The essay’s visual material, a musée imaginaire across 13 page spreads, collects 20th-century art (especially Pop and Surrealist works in which everyday objects assume architectural scale); Hollein’s own scale-shifting photomontage; found images of the barely-clad female body; inflatable architecture by his colleagues Haus-Rucker-Co. and Frei Otto; and a pill he labels “nonphysical environmental control kit.”

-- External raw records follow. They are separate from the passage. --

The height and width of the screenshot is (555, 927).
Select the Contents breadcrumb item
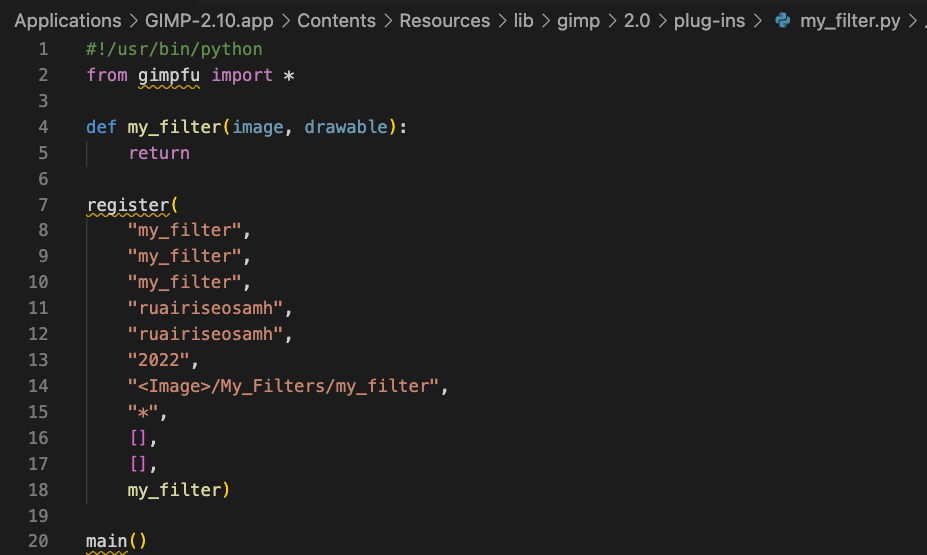[336, 21]
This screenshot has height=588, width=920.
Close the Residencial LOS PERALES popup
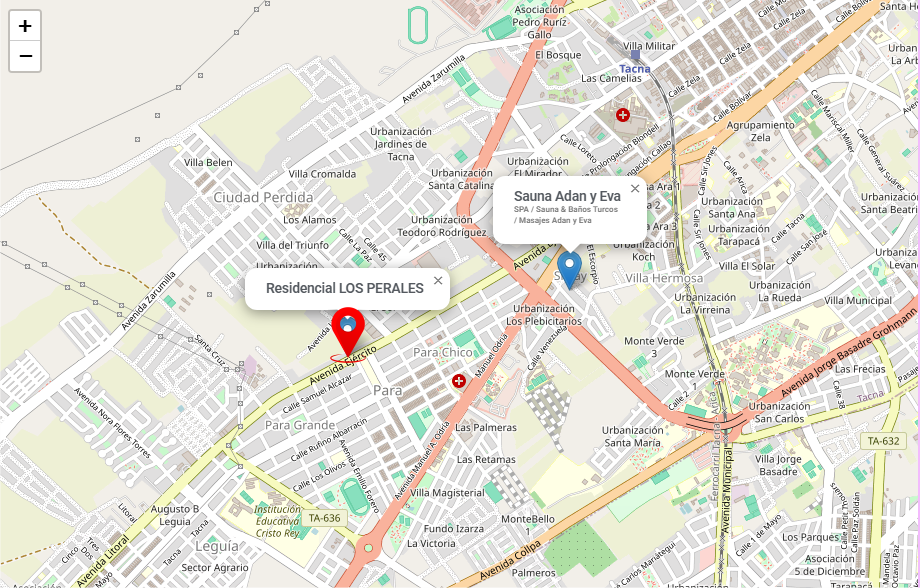438,281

Of this last, psychedelic suggestion, Hollein writes: “Little consequent experimentation has been undertaken to use nonmaterial means (like light, temperature, or smell) to determine an environment, to determine space … The purposeful use of chemicals and drugs to control body temperature and body functions as well as to create artificial environments has barely started.” Hollein’s 1968 design for the Austrian pavilion of that year’s Milan Triennale would undertake some of this experimentation. He created 18 narrow, parallel corridors with different atmospheres behind each of their aluminum doors: One passage was refrigerated; another simulated a snowstorm. (This was a year before Bruce Nauman’s luminous Corridors, and decades prior to immersive museum spectacles like Olafur Eliasson’s Weather Project (2003), or this year’s Rain Room at the Museum of Modern Art.) That visitors to Hollein’s pavilion would also have been wearing souvenir plastic glasses – rolling off an in-situ injection moulding machine, with two-color lenses imitating the Austrian flag – added yet another layer of “environmental modification,” and the participatory character of a happening.
Prophetic about media, Hollein is also convinced of the need for the physical museum, now more than ever. As he has told me, the museum is a site of multisensory engagement with objects – and, of course, other humans – from multiple perspectives. He is also keenly aware of what motivates many people to visit museums. His contribution to the Documenta 8 exhibition in 1987 reproduced famous artworks as almost inscrutable thumbnails, hung low on the wall, while their wall texts assumed the outsize dimensions of the original artwork. For many viewers, he says, the moment of merely “having been there and seen the work” is sufficient – a logic that must explain the smart-phone-camera mode of documenting experience now standard in any major museum.
Beyond flashy, custom-built displays, Hollein is also capable of subtler architecture for large institutions with rotating collections – as with his Museum Abteiberg (1972–82) in Mönchengladbach, Germany. Here his sensitivity to a hilly site, achronological circulation, diverse spatial scales, varied natural and artificial light sources, and tactile material finishes is exemplary.
When everything is architecture, all objects are fair game, as are all techniques to show them; what’s in a museum, and what qualifies as one, are up for grabs. If the end of a rare artwork’s “aura” is an early 20th-century problem, it’s one that’s hardly gone away – and few architects are more keenly aware of it than Hollein. Circulating images, atmospheric spaces, and uniquely physical experiences are all in his repertoire. Alive to the fact that there’s no such thing as “neutral” architecture, Hollein is an enemy of lazy or self-abnegating design, and shows the virtues – and pitfalls – of boldness. (One reason for the recent, passionate defense of the original Barnes Foundation in Philadelphia and the American Folk Art Museum in New York is precisely their idiosyncrasy.) Hollein’s output is variously exhibitionary and exhibitionist, overwrought and immaterial, pious and participatory, cultural and commercial; and frequently, it’s somewhere in between. Our spaces of display will continue to change as we do. Hans Hollein has long been ready for these contingencies.